Different industries have distinct regulatory requirements to meet. The impact may be minimal if a report for an end-of-year close has a mislabeled column that the sales or marketing department uses, On the other hand, if a healthcare or financial report does not meet the needs of a HIPPA or SOX compliance report, the company and its C-level suite may face severe penalties and reputational damage. Another example is a report that is shared externally. During an update of the report specs, the low-level security was incorrectly applied, which caused people to have access to personal information.
The complexity of assets influences their likelihood of encountering issues.
The last thing a business wants is for a report or app to fail at a crucial moment. If you know the report is complex and has a lot of dependencies, then the probability of failure caused by IT changes is high. That means a change request should be taken into account. Dependency graphs become important. If it is a straightforward sales report that tells notes by salesperson by account, any changes made do not have the same impact on the report, even if it fails. BI operations should treat these reports differently during change.
Not all reports and dashboards fail the same; some reports may lag, definitions might change, or data accuracy and relevance could wane. Understanding these variations aids in better risk anticipation.

Marketing uses several reports for its campaigns – standard analytic assets often delivered through marketing tools. Finance has very complex reports converted from Excel to BI tools while incorporating different consolidation rules. The marketing reports have a different failure mode than the financial reports. They, therefore, need to be managed differently.

It’s time for the company’s monthly business review. The marketing department proceeds to report on leads acquired per salesperson. Unfortunately, half the team has left the organization, and the data fails to load accurately. While this is an inconvenience for the marketing group, it isn’t detrimental to the business. However, a failure in financial reporting for a human resource consulting firm with 1000s contractors that contains critical and complex calculations about sickness, fees, hours, etc, has major implications and needs to be managed differently.

Acknowledging that assets transition through distinct phases allows for effective management decisions at each stage. As new visualizations are released, the information leads to broad use and adoption.
Think back to the start of the pandemic. COVID dashboards were quickly put together and released to the business, showing pertinent information: how the virus spreads, demographics affected the business and risks, etc. At the time, it was relevant and served its purpose.

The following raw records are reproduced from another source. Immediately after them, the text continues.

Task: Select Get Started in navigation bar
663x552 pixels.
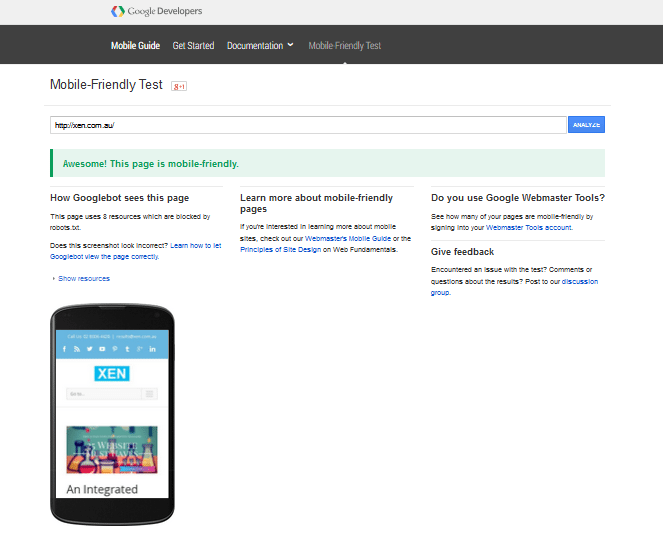Action: pos(193,45)
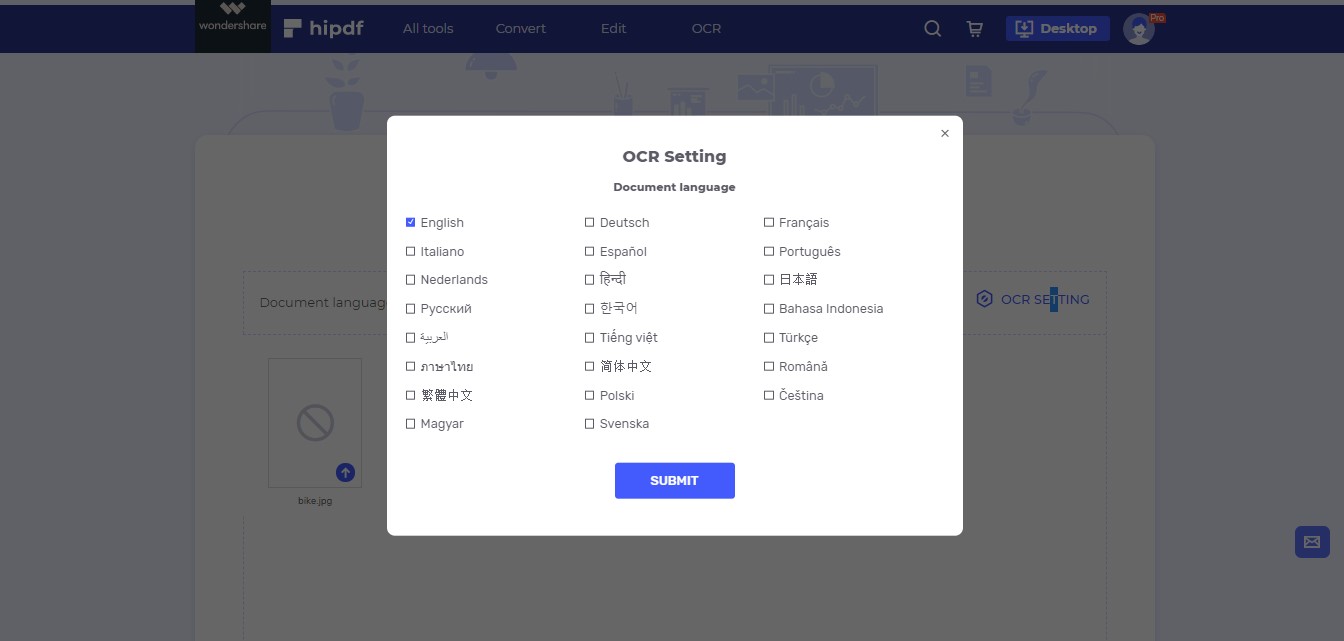Select the Svenska language checkbox
The image size is (1344, 641).
(x=590, y=424)
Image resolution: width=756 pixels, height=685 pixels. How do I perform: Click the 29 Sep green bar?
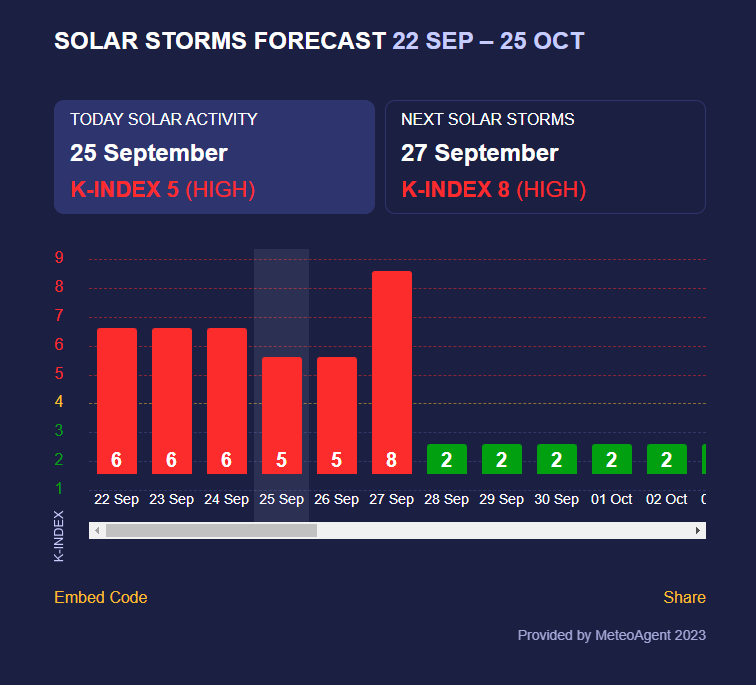point(502,459)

As we moved past the pandemic, COVID-specific information became obsolete, and reporting is integrated into regular HR reporting.
Reports and dashboards are crafted to deliver valuable insights for stakeholders. Over time, though, the worth of assets changes.
When a company opens its first store in a certain area, there are many elements it needs to understand – other stores in the area, traffic patterns, pricing of products, what products to sell, etc. Once the store is operational for some time, specifics are not as important, and it can adopt the standard reporting. The tailor-made analytic assets become irrelevant and no longer add value to the store manager.